Today’s customers want their orders delivered when they want and where they want.
Aike Festini, CEO LuckaBox
The large online players set the standards
The standards in this field are set by the major online players, above all Amazon. The world’s largest online retailer claims to be consistently customer-centric. This includes ongoing service innovations, disclosure of most of Amazon’s supply chain and a logistics service that is unrivalled in its efficiency.
Taxi service Uber has also completely changed customer expectations with its business model. Uber clients can learn about the location of available or already ordered drivers and the remaining time until the driver’s arrival on their smartphone in real time. In online retail, tracking the delivery status of a shipment on a smartphone is becoming an increasingly common standard of service – and the decisive point in a customer-centric supply chain. Here, it is not the live tracking of a shipment that is most important but rather knowing the exact time of delivery and being able to rely on it.
Three prerequisites for a customer-centric supply chain
In order to make their supply chain customer-centric, companies must fulfil three important prerequisites:
1. Know the location of deliveries at all times. This means that all delivery vehicles and all delivered shipments must be integrated into the company’s warehouse management.
2. Let the sending company track delivery drivers’ activities throughout the delivery process. This often means keeping track of rather big fleets and knowing: Which drivers are on duty? Which customers are they headed to? Is everything going to plan or might there be problems with the delivery?
3. Seamlessly integrate external logistics service providers into the management of all data and activities to ensure that the supply chain remains customer-oriented also on the “last mile”. All parties involved (manufacturers, retailers, logistics providers, customers) receive information from the cloud, allowing for maximum transparency and visibility at all stages of the entire supply chain.

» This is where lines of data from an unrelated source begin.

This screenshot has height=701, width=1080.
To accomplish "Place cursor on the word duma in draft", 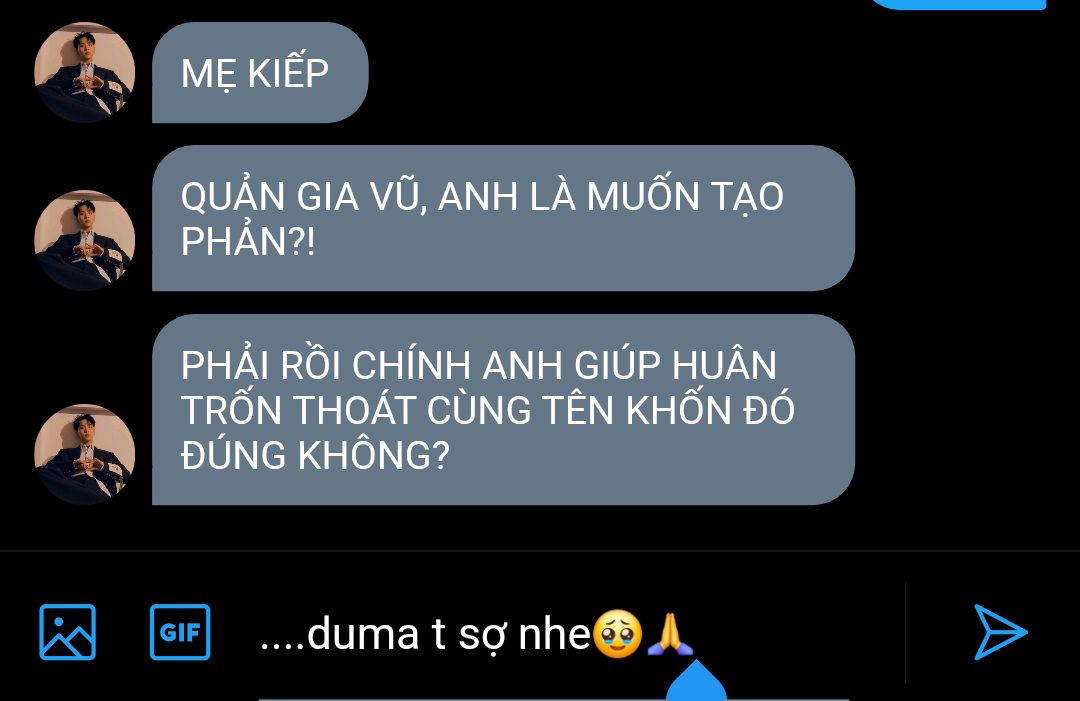I will (363, 634).
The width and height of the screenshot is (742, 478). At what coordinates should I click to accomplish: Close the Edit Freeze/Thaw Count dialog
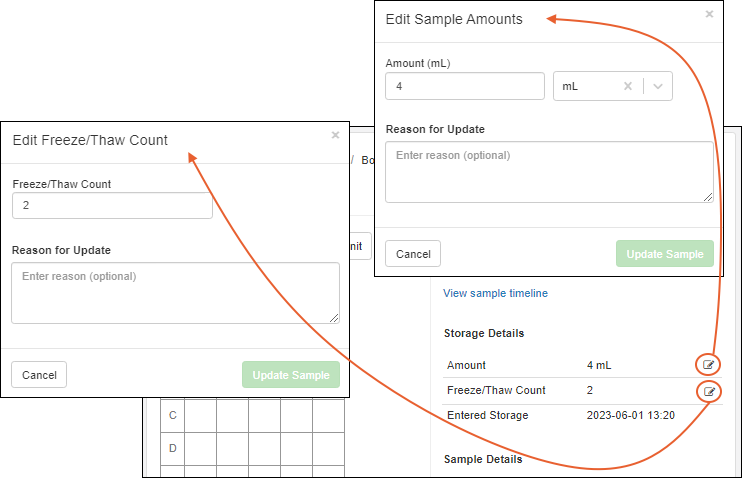(335, 136)
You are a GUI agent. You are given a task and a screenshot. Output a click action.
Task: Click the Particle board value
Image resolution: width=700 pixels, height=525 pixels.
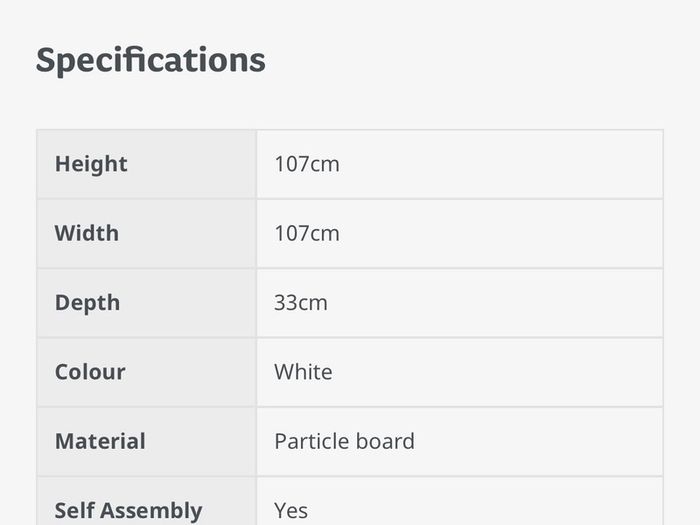(344, 442)
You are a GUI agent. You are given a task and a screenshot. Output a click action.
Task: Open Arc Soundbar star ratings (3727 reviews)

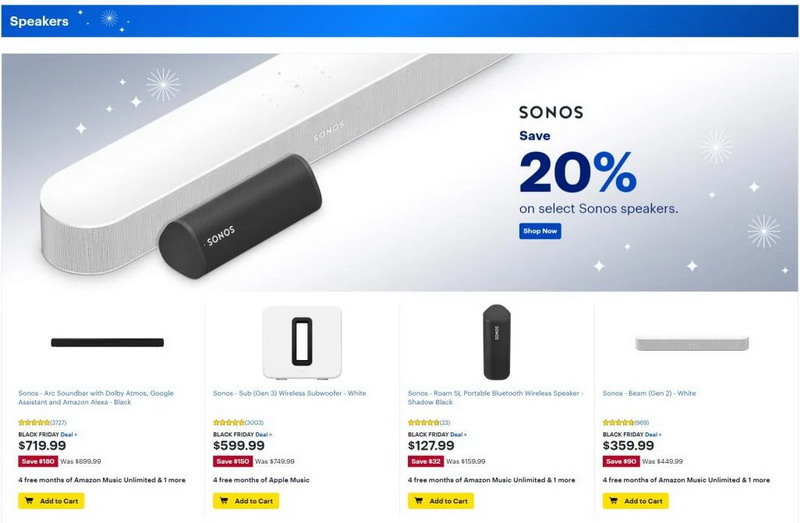42,423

The customer-centric supply chain – convenience, speed, individual service
Customer-centric supply chains enable manufacturers and retailers to meet their customers’ expectations in different shopping channels. Imagine a customer of an electronics retailer making and paying an order online, but wishing to pick it up in a store close to his home. He needs to know when the product is available there. Similarly, in a customer-oriented supply chain, customers must be able to track the status of deliveries to their home at any time. A particularly customer-oriented service is giving customers the option to communicate directly with the driver of their shipment to ask questions or give instructions for delivery.
Pressure is increasing on both brick and mortar and online retailers. They can no longer rely on prices being the main competitive factor, but must stand out from the competition by additional services like fast delivery.
Maite Mihm, COO LuckaBox
Creating an entirely customer-centric supply chain takes new ways of thinking and, yes, investments, but it has the potential to significantly strengthen a company’s position in the market, particularly because most customers are willing to pay for an extra service like this.